■ **Directions for this task**: A single number is the answer here: how many lines below include "Open"?

■ **Provided records**:
------
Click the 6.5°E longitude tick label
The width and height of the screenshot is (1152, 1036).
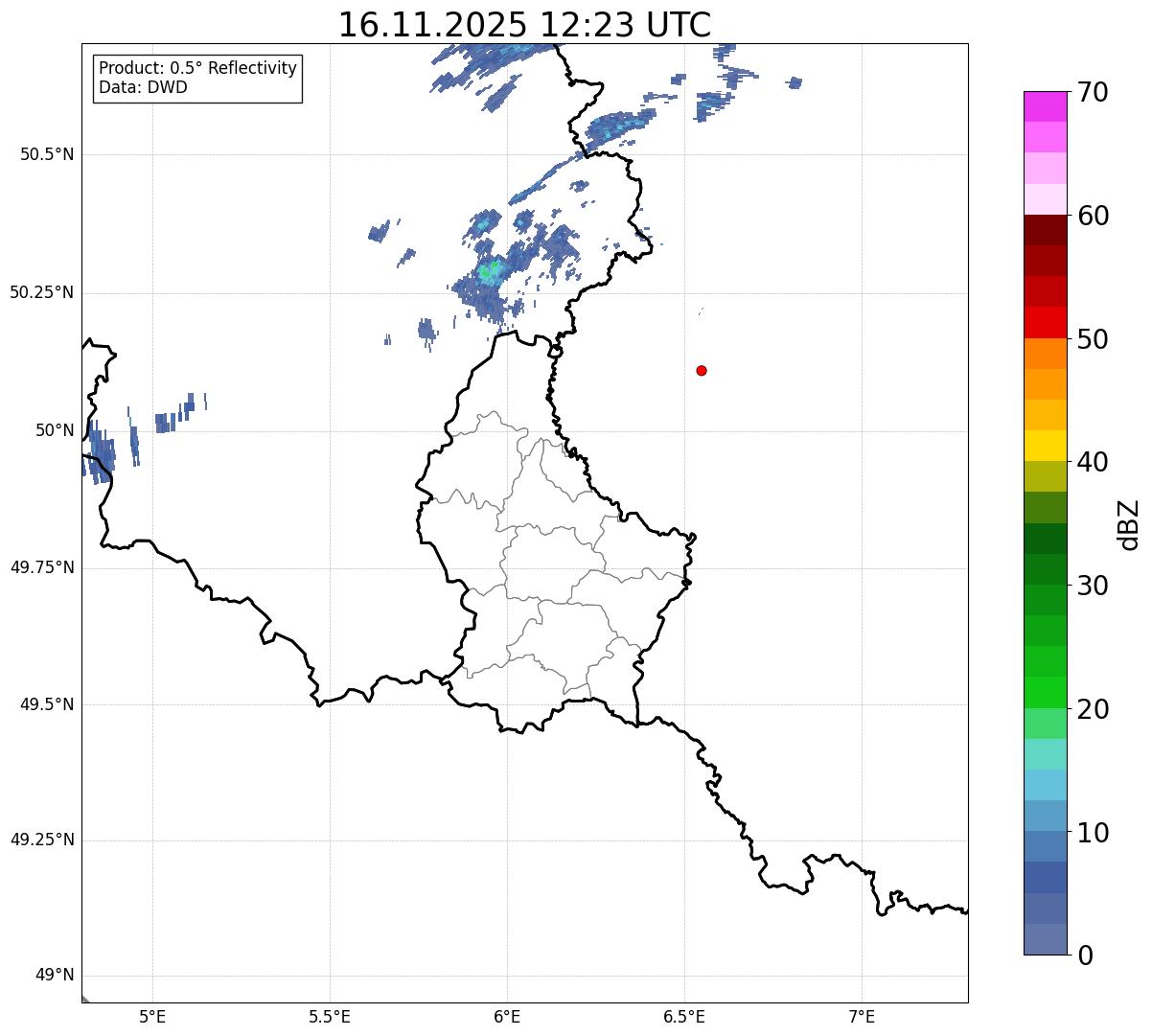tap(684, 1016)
------
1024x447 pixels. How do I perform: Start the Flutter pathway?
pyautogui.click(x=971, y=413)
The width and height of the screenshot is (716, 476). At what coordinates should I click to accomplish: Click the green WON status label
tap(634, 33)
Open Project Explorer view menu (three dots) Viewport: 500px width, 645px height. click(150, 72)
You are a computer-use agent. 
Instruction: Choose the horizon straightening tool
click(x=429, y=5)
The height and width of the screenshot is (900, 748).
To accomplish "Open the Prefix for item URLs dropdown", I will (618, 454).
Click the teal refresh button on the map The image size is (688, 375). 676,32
------
■ **Expected output**: 2